- **Page excerpt**
A woman asks for help. She doesn’t want to die by euthanasia.

By Life Culture Manitoba [www.lifeculture.ca]

Dear Friends 

Last week, a supportive group received a heart rendering email from a 38 year-old woman in Winnipeg considering MAiD. She gave permission to share part of her email with you.

“I am seriously considering the right to MAID. I am writing as a last resort before doing so. I live with a vision impairment and mental health concerns. Even before the pandemic, I had no or little access to the system.

I tried to go through employment programs, who refused to put in the extra effort to get someone with my disabilities hired. For years, I was bounced back between physical disability employment agencies and mental health programs and on mental health meds that had hard side effects. The worst was nausea and exhaustion which made it extremely difficult to work.

Often I found myself on EI [Employment Insurance] or EIA, only to be told I’m lazy and try harder with no or little or irrelevant help. The advice I was given from many therapists was to not ask friends and family for help but go to the system for resources. If I was in dire straits, maybe get my act together. I found very little compassion.

- **What to do**
**a.** In the page about MAiD, why does the woman say it was extremely difficult for her to work?
**b.** Pick up the page about MAiD where it stops and keep writing it.

- **Data records**
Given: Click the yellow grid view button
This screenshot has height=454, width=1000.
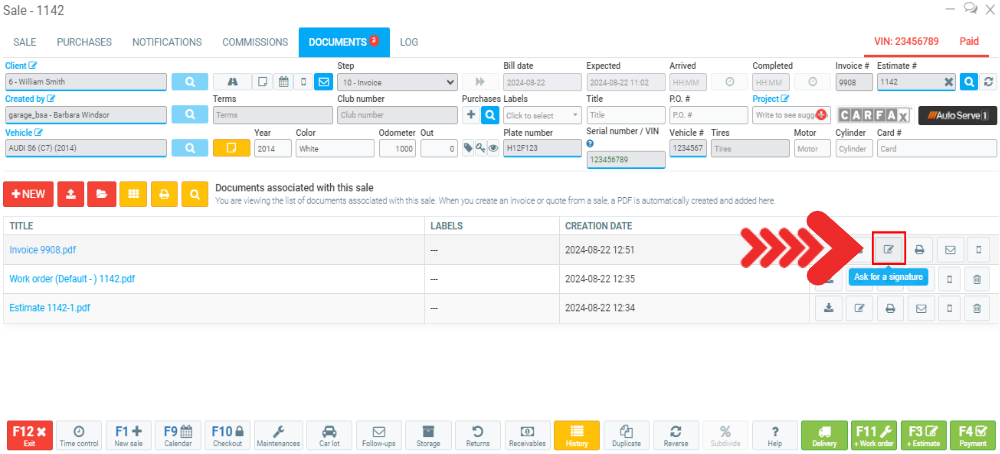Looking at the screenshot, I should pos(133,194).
* * *
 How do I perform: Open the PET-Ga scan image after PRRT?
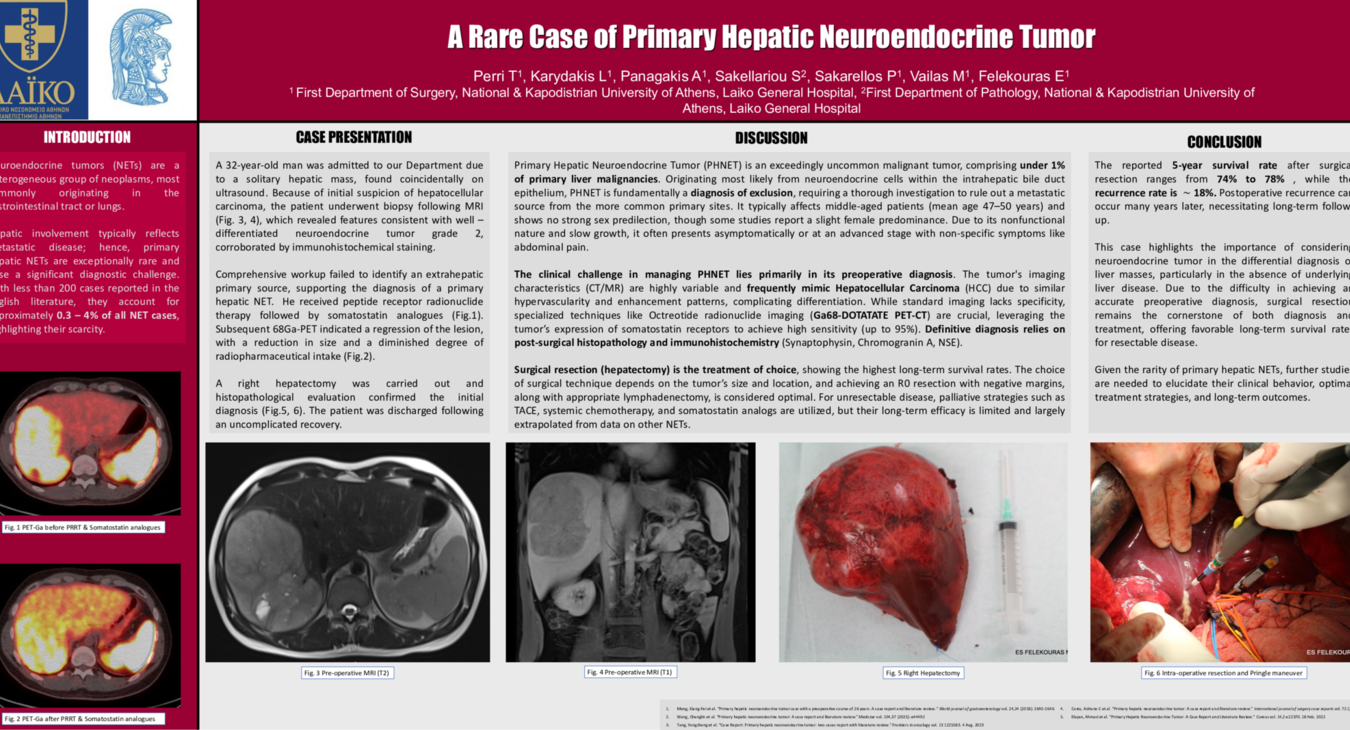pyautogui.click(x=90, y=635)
==
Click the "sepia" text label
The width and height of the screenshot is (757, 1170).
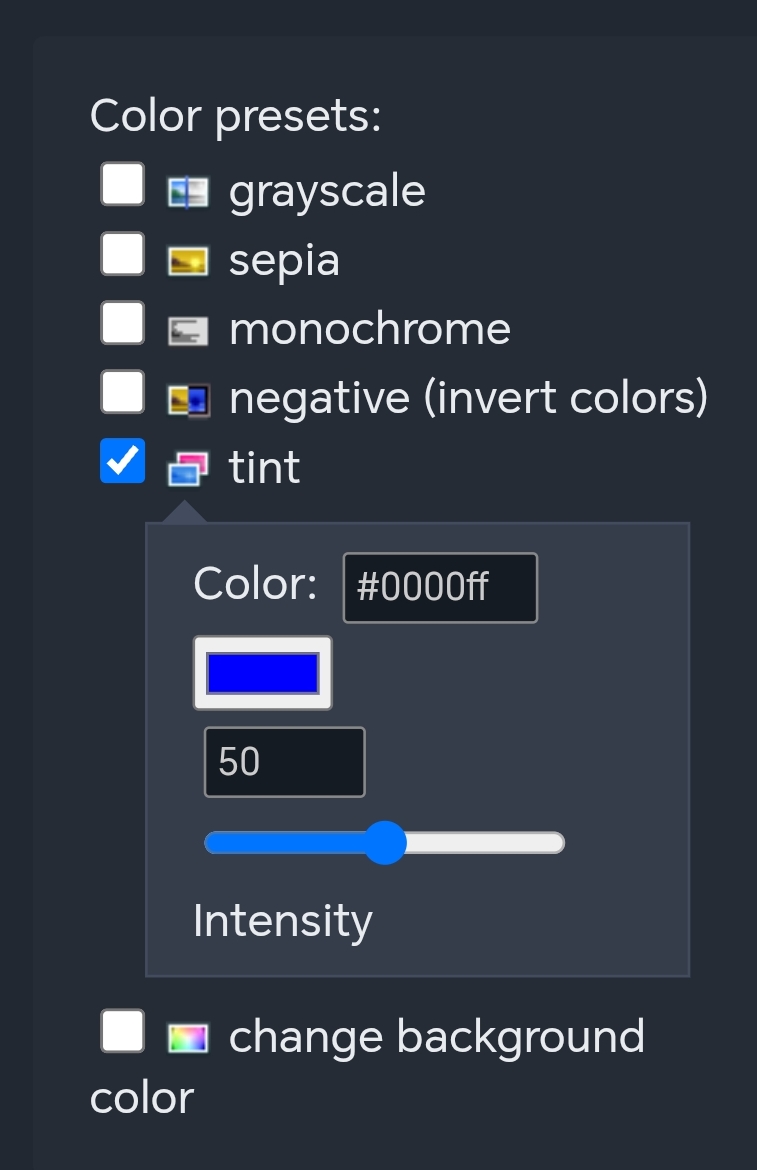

- **Answers**
**a.** She was taking mental health medications with hard side effects. The worst of these were nausea and exhaustion, which made working extremely difficult.

**b.**
The only way was to leave the system altogether and find my way on my own. I did find work and connections. However, times are getting tough and people are offended by me asking them for help, considering me as a “burden.”

As for friends, I understand people have work and families. It crushes me that there are many others, alone, contemplating suicide, with no supports, abandoned by family and friends and brushed off, told to “Be independent,” “Figure it out,” etc.

How can seniors and people with disabilities and vulnerable people connect? How can all the lonely people get together and support each other? Why is helping others so offensive?”

I am so ashamed of this situation. I don’t want to want attention, I just need prayers and really really desire safe, affordable, accessible housing. I want to have healthy relationships where there is mutuality.”

This woman was reaching out for help and personal support. She doesn’t want to die by euthanasia but she feels like a burden. Her plea for help is not uncommon. It is our goal to help people, like this woman, to live.